::: RECORDS SUPPLIED

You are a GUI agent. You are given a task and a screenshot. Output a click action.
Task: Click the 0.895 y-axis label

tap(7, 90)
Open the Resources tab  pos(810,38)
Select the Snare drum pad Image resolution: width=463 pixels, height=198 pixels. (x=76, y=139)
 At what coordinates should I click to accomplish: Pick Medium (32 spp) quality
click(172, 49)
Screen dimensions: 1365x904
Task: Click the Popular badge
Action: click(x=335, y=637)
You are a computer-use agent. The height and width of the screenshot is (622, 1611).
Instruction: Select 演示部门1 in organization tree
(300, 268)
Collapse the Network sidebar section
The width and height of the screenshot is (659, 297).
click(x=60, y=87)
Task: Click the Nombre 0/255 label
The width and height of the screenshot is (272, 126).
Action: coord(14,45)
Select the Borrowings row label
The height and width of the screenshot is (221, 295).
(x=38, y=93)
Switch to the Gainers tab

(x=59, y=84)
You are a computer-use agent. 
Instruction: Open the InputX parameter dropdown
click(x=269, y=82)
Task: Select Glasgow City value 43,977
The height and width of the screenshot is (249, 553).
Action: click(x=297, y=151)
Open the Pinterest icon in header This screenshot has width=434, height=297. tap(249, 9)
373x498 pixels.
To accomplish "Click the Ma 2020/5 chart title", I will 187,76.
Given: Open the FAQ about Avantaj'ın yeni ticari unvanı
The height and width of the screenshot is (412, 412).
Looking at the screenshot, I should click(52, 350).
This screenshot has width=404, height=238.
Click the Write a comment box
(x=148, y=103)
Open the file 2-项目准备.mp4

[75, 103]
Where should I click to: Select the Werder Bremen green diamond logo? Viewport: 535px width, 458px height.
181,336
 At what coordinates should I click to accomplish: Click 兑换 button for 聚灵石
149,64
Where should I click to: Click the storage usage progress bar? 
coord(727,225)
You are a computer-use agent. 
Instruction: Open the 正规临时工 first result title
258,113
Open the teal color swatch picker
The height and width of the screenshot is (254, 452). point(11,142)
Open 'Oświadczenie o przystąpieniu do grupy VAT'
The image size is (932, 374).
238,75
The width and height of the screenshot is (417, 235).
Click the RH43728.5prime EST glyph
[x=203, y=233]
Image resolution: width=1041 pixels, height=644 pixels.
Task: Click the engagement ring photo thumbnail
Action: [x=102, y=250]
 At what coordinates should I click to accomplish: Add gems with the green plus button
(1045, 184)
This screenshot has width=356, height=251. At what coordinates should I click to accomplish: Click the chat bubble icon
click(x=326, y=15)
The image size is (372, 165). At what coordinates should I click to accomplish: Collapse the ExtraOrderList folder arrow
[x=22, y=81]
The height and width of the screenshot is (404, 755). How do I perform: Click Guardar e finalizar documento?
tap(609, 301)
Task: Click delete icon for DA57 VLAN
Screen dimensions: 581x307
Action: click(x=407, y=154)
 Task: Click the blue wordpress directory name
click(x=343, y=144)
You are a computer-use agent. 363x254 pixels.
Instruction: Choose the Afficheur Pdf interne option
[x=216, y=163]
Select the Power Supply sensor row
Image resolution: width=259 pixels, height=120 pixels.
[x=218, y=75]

::::::

WHAT THIS TASK INVOLVES: After the last line, print all the entries once again, unchanged.

RESPONSE:
You are a GUI agent. You are given a task and a screenshot. Output a click action.
Task: Click the 0.895 y-axis label

tap(7, 90)
Open the Resources tab  pos(810,38)
Select the Snare drum pad Image resolution: width=463 pixels, height=198 pixels. (x=76, y=139)
 At what coordinates should I click to accomplish: Pick Medium (32 spp) quality
click(172, 49)
Screen dimensions: 1365x904
Task: Click the Popular badge
Action: click(x=335, y=637)
You are a computer-use agent. The height and width of the screenshot is (622, 1611).
Instruction: Select 演示部门1 in organization tree
(300, 268)
Collapse the Network sidebar section
The width and height of the screenshot is (659, 297).
click(x=60, y=87)
Task: Click the Nombre 0/255 label
The width and height of the screenshot is (272, 126).
Action: coord(14,45)
Select the Borrowings row label
The height and width of the screenshot is (221, 295).
(x=38, y=93)
Switch to the Gainers tab

(x=59, y=84)
You are a computer-use agent. 
Instruction: Open the InputX parameter dropdown
click(x=269, y=82)
Task: Select Glasgow City value 43,977
The height and width of the screenshot is (249, 553).
Action: click(x=297, y=151)
Open the Pinterest icon in header This screenshot has width=434, height=297. tap(249, 9)
373x498 pixels.
To accomplish "Click the Ma 2020/5 chart title", I will 187,76.
Given: Open the FAQ about Avantaj'ın yeni ticari unvanı
The height and width of the screenshot is (412, 412).
Looking at the screenshot, I should click(52, 350).
This screenshot has width=404, height=238.
Click the Write a comment box
(x=148, y=103)
Open the file 2-项目准备.mp4

[75, 103]
Where should I click to: Select the Werder Bremen green diamond logo? Viewport: 535px width, 458px height.
181,336
 At what coordinates should I click to accomplish: Click 兑换 button for 聚灵石
149,64
Where should I click to: Click the storage usage progress bar? 
coord(727,225)
You are a computer-use agent. 
Instruction: Open the 正规临时工 first result title
258,113
Open the teal color swatch picker
The height and width of the screenshot is (254, 452). point(11,142)
Open 'Oświadczenie o przystąpieniu do grupy VAT'
The image size is (932, 374).
238,75
The width and height of the screenshot is (417, 235).
Click the RH43728.5prime EST glyph
[x=203, y=233]
Image resolution: width=1041 pixels, height=644 pixels.
Task: Click the engagement ring photo thumbnail
Action: [x=102, y=250]
 At what coordinates should I click to accomplish: Add gems with the green plus button
(1045, 184)
This screenshot has width=356, height=251. At what coordinates should I click to accomplish: Click the chat bubble icon
click(x=326, y=15)
The image size is (372, 165). At what coordinates should I click to accomplish: Collapse the ExtraOrderList folder arrow
[x=22, y=81]
The height and width of the screenshot is (404, 755). How do I perform: Click Guardar e finalizar documento?
tap(609, 301)
Task: Click delete icon for DA57 VLAN
Screen dimensions: 581x307
Action: click(x=407, y=154)
 Task: Click the blue wordpress directory name
click(x=343, y=144)
You are a computer-use agent. 363x254 pixels.
Instruction: Choose the Afficheur Pdf interne option
[x=216, y=163]
Select the Power Supply sensor row
Image resolution: width=259 pixels, height=120 pixels.
[x=218, y=75]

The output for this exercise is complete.